To elaborate on my introduction, I think the reason the idea that what I'm putting out there isn't me disturbs me so much is that it means that the interactions I have with other people online aren't real. They are reacting and forming a "bond" to what I want them to see, not who I am. So, am I even likeable? Do people actually want to be friends with me? As you can probably already tell, I'm a bit of a lonely person, so the internet, mostly my website, are my only sources of contact with people that aren't my family, so I want to try actually make friends here, lol.
I already spoke about my website, so I might as well talk more about it. I have another website on Neocities, one that used to be my main personal website. However, I've grown unhappy with it, for, well, the reason I've been talking about this entire time: I don't feel that it represents me anymore, even though I put a lot of work in coding it, building the pages, and writing in my journal. I looked at other people's websites to figure out the norms and built my website to abide by those "rules", even if I didn't want to, and I feel like I can't undo it anymore since so many people have already seen it. I think I'll still keep it up though, more as an art piece, I guess.
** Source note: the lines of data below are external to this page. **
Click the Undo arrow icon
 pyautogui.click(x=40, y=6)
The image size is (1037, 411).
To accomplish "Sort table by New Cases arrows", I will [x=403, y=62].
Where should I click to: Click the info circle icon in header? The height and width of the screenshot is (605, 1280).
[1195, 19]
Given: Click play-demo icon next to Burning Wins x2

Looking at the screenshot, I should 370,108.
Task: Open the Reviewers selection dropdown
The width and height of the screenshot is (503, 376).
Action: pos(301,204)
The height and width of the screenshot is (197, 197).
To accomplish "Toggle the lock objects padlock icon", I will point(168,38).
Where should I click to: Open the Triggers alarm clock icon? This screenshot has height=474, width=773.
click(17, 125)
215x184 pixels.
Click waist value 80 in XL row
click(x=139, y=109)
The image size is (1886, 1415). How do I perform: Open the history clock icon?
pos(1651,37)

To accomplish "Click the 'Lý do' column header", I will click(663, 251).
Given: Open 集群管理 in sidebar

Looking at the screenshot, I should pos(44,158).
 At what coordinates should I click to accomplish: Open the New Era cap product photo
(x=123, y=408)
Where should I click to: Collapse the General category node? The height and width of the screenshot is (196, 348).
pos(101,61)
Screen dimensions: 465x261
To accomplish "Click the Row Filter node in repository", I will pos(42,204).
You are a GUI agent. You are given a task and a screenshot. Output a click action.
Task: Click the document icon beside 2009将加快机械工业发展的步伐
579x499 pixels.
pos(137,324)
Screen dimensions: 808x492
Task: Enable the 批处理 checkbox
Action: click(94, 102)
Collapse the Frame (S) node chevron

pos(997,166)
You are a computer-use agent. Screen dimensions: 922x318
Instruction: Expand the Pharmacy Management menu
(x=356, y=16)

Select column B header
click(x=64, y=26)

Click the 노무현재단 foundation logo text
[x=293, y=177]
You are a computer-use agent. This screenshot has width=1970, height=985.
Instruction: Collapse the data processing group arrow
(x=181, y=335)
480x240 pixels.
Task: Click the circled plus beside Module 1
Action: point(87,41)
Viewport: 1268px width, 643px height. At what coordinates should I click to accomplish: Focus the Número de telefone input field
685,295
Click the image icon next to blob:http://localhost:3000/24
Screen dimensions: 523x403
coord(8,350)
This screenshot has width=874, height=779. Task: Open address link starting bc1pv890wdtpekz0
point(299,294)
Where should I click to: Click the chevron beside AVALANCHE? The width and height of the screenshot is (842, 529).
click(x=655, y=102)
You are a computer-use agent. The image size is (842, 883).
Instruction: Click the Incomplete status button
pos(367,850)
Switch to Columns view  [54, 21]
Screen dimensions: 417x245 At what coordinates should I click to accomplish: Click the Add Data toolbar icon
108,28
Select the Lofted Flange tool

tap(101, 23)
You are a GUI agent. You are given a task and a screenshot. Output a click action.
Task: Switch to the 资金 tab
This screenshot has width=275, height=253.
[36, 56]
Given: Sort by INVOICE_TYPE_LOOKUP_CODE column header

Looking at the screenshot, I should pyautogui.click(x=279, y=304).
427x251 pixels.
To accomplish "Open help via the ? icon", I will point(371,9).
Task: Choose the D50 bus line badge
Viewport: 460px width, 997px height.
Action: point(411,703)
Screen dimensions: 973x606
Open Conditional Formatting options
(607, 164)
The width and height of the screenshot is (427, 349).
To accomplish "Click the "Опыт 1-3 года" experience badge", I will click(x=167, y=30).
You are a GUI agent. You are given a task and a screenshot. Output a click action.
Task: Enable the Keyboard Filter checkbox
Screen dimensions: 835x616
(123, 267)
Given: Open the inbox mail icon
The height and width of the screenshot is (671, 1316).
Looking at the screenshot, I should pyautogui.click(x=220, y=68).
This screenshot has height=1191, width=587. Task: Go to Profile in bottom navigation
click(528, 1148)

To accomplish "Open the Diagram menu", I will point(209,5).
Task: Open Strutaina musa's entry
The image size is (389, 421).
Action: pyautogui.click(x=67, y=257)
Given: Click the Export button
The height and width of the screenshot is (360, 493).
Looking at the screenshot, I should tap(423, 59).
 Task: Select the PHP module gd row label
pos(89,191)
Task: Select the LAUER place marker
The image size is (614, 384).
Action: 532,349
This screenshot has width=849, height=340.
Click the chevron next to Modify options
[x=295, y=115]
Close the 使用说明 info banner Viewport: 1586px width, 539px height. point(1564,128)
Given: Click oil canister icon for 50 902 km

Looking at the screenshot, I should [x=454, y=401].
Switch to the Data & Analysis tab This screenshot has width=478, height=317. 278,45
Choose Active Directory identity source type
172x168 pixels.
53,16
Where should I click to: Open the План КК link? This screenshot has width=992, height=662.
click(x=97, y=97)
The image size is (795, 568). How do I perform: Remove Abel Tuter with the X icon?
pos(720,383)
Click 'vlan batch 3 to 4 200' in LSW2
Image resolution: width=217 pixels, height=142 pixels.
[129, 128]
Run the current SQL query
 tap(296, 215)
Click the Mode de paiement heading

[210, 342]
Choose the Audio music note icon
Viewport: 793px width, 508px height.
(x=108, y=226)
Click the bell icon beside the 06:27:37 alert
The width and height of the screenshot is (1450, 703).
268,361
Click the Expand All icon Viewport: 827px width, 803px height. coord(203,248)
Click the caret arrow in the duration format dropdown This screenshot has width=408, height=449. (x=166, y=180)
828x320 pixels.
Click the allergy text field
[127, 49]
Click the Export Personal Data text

What I like a lot to this site compared to Neocities is the lack of dashboard. The dashboard always made me uncomfortable, I didn't want people seeing the exact shit I update the moment I update it, especially when it's one of my journal entries (which usually consists of self-deprecating yapping), and then immediately comment on it or like it. I know it seems contradictory since I just said I want to make friends by being real but shit, I don't know, I'm insecure, just talk to me in private. I know you can disable the dashboard, but I can't bring myself to do it and risk alienating myself from others when it's the norm to keep the dashboard up so people can comment. Now that I'm typing it out, I realize how stupid it is, I know, I am a highly contradictory person, it's one of my most annoying traits. I want to have my cake and eat it too. Maybe I don't want friends, maybe I just want people to quietly observe me. No, actually, that sounds horrifying, I don't know what I want.
I feel more isolated here, even though I'm literally posting all of my thoughts on the world wide web just like on my old website. I guess it's more accurate to say that I enjoy the illusion of it, that there's not really eyes on me. And maybe there isn't, because it seems harder to follow and keep track of websites here, which is great.
I'm going to try to journal more, perhaps by implementing a "mini blog" of some sort (I hate the word blog, it sounds stupid but I can't think of anything else to describe it). I don't usually have the motivation to write a whole entry, but I always have little thoughts that I like to share, so I think it'll be good for me.